Immersive VR for Geospatial Visualization

Introduction

A VR application for Meta Quest that lets urban planners and analysts explore layered geospatial data in 3D with hand-based controls, interactive UI, and real-world datasets.

Role

As the Lead UX & Interaction Designer and VR Developer for this project, I played the main role in developing the user interface. I also implemented the Unity prototype with hand-based interactions and integrated the ArcGIS Maps SDK to ensure smooth transition between scenes.

Course Name:: CMPT 496: Final Project
Timeline:: Jan 2025 – Apr 2025
Collaborator:: Keegan Vanstone
Skills:: UX Research & Testing
Interaction Design for VR
Visual Design
VR Development
Unity Scripting
Tech Stack:: C#
Unity
Unity DevOps
Meta XR Interaction Toolkit
ArcGIS Maps SDK for Unity
Figma

The Problem Space

Working with geospatial data often involves parsing complex, layered information all within tools designed primarily for 2D or 3D viewing. These tools are powerful but can be dense, cognitively demanding, and require several other tools for a simple task. For professionals like urban planners or analysts, making sense of spatial relationships across disconnected maps and dashboards isn’t just inefficient and it can obscure critical insights. This environment presents unique challenges for clarity, context, and communication.

Challenges

2D views limit spatial understanding
Traditional map and dashboard tools force users to interpret complex geospatial data on flat screens, limiting depth perception and spatial reasoning.
Multiple tools required for specific workflows
Analysts frequently switch between multiple applications or browser tabs to access different data, leading to disjointed analysis.
Difficulty interpreting layers without context
Whether zoning, demographics, or infrastructure, professionals like urban planners, data scientists, and policymakers benefit from viewing multi-layered geospatial information in a shared 3D context.
Underutilization of Immersive Technologies
While 3D and VR technologies have been explored in other domains, a gap exists in applying immersive VR environments specifically to geospatial datasets.

Problem Areas

ArcGIS Enterprise web map showing red/green/blue night-lights trend rendering.

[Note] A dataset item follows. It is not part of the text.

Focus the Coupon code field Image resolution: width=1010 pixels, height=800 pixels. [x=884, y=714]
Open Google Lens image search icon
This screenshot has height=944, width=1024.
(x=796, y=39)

ArcGIS Pro 3D view of Wellington buildings colored by annual solar potential.

The Solution

Rather than relying on static, screen-based tools, we introduced a fully immersive VR experience tailored for spatial data exploration. Built in Unity and optimized for the Meta Quest 3, our solution emphasizes intuitive interaction and deeper comprehension through:

Immersive 3D Environment with Natural Navigation
Our solution immerses users in interactive 3D environments with intuitive hand-based navigation, making spatial data exploration more natural and insightful.
Interactive Layer Management
Users can toggle visibility, adjust opacity, and enable or disable specific data overlays through an accessible, in-world UI panel.
Reduced Cognitive Load Through Immersive Exploration
By placing users directly inside a three-dimensional map, the system leverages kinesthetic and spatial learning strategies to make complex spatial relationships easier to understand.
Integration with ArcGIS for Real-World Data Fidelity
The app uses the ArcGIS Maps SDK to bring in high-accuracy geographic data, enabling stakeholders to analyze real-world information in a realistic and interactive context.

Demo (Coming Soon)

Research Process

My teammate and I reviewed existing research and defined user needs through persona development to understand the existing issues with traditional spatial data viewing methods. This initial research helped clarify how traditional geospatial tools fall short, especially compared to more immersive technologies like VR.

User Statement

"As an urban planner, I want to intuitively explore layered geospatial data in a virtual environment to quickly understand spatial relationships and make informed planning decisions."

Personas

Age:: 35
Location:: Vancouver, BC
Occupation:: Municipal GIS Analyst

"I need to see how all the layers interact such as elevation, zoning, and infrastructure without flipping between ten different maps."

Goals:

Evaluate potential development zones with complete spatial context.
Compare zoning boundaries and building footprints in a single environment.
Communicate spatial insights clearly to non-technical stakeholders.

Pain Points:

Wastes time toggling between flat maps and layers in disconnected tools.
Struggles to convey spatial relationships to decision-makers using 2D diagrams.
Finds it difficult to explain spatial decisions to team members without visual aids.

Ideation & Design

Informed by our early research, technical constraints and problem definition, I led the ideation and interface design process, focusing on translating spatial data interactions into an intuitive, immersive VR experience. My work centred on creating a flow that would feel natural to both VR newcomers and experienced users.

UI Flow

Idea Exploration

Hand-drawn sketches of VR data menu and 2D graph with list panel.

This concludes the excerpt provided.